Former board member (and attorney) David Weintraub disagrees: “Everything was done 100 percent in accordance with the bylaws. Everything that the eight individuals who left the board did was intended to make the highest and best use of the facility for the community.”

“I also disagree with the statement of Charles Marowitz,” added Richard Carrigan, ex- MSC board chairman and among those who recently quit. “None of those who resigned from the board of MSC had any intention of a hostile takeover of the theater nor did they wish to degrade any production standards. That is also true of the individuals who resigned from the four or five previous boards.”

Stuart Gross, another resigning board member responding to Marowitz’s e-mail, said: “Mr. Marowitz’s statement about the Malibu Stage Board is at least hyperbolic and mostly untrue.”

“Mr. Marowitz seems to believe that the funding of a theater in Malibu is a personal mandate for his vision,” said Gross. “The majority of the board does not agree with his vision and I would suggest the poor attendance at most productions speaks of the community’s lack of same. The community outreach programs, which Mr. Marowitz alludes to, are not in effect. An artistic mission statement is not The Ten Commandments and, like the Constitution of the United States, is subject to change in the interests of the community it serves.

“Finally, Mr. Marowitz’s abuse of some of the members of the board is absolutely unacceptable behavior,” continued Gross. “If he was not thinking of me in particular when he refers to the cabal of five disruptive members, I hereby volunteer to be the sixth.”

Former board member Alanna Tarkington sent us her reaction to the Marowitz e-mail.

“Malibu deserves a professional theater, where the physical premises are also available for community activities,” she said. “This board of directors has worked hard to bring Malibu a community-based theater despite name calling and threats of lawsuits by its artistic director, Marowitz.

“I found myself unable to ask anymore family and friends for any additional moneys to support the “Charles Marowitz Theatre” — especially since the request by the City Council for a financial accounting of the theater, before this board’s term, has not yet been reconciled.

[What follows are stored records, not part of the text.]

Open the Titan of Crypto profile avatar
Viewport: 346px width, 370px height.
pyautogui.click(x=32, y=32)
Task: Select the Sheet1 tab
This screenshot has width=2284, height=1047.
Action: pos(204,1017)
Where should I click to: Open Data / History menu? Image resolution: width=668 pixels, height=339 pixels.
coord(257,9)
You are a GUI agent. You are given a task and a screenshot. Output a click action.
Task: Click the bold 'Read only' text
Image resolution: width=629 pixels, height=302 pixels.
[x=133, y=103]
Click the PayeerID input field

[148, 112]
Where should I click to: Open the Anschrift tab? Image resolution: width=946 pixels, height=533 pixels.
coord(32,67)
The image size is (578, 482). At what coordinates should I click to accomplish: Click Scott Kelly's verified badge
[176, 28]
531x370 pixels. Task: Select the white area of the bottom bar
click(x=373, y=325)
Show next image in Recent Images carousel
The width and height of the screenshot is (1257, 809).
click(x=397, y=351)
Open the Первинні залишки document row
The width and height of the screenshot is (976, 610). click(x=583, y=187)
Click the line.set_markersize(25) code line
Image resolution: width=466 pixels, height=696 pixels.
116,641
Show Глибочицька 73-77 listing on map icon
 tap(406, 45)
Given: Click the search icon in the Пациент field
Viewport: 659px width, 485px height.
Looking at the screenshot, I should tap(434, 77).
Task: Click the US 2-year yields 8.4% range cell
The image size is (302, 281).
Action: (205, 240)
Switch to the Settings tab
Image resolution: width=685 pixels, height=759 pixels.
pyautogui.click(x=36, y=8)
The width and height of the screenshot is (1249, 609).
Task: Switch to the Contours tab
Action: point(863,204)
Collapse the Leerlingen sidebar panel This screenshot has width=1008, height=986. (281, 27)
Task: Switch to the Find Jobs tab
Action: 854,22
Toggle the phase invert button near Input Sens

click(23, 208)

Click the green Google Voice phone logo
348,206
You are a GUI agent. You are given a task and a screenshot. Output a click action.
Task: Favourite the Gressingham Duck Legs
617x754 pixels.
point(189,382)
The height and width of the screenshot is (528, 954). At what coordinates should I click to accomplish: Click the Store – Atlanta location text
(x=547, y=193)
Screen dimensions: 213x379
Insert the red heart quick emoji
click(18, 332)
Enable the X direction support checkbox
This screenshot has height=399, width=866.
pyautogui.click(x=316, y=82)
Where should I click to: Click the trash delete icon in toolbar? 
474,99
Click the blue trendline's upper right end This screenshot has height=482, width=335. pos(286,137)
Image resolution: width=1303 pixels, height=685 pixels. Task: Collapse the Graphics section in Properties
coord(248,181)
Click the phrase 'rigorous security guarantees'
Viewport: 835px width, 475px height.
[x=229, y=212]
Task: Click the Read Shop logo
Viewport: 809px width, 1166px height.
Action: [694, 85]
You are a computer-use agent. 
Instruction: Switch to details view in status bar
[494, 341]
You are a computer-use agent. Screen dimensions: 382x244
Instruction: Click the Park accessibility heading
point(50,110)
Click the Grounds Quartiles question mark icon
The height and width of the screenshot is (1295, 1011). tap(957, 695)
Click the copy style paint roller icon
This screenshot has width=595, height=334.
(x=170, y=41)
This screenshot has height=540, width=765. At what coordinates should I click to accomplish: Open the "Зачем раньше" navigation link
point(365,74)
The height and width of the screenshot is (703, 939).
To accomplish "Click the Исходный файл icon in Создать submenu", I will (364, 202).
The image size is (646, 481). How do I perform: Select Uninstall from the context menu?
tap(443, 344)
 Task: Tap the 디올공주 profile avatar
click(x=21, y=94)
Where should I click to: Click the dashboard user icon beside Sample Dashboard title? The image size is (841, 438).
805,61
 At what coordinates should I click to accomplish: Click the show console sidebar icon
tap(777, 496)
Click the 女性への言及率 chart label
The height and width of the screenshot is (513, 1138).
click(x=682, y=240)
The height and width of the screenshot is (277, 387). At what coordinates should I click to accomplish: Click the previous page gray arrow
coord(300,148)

“God Bless any new board of directors for trying!” continued Tarkington. “For it shouldn’t really take 11 years and five boards to birth a new theater. Something, obviously, is dreadfully wrong!”

A decade ago, Marowitz wrote a book about the swinging 1960s in the British theater world; it was named “Burnt Bridges.” One wonders if the title is prophetic. According to one ex-board member, last December, rather than solving the problem by firing Marowitz, the board decided to give him another chance. Now, of course, that board is essentially gone, and there is a new one (including actor Stacey Keach, producer Deke Hayward and his playwright wife, Sandra), so what the future holds for the MSC is unknown.

Carrigan, however, is optimistic.

“MSC will ultimately succeed because it is important to the community,” he said. “Malibu has no cultural center. We need one.”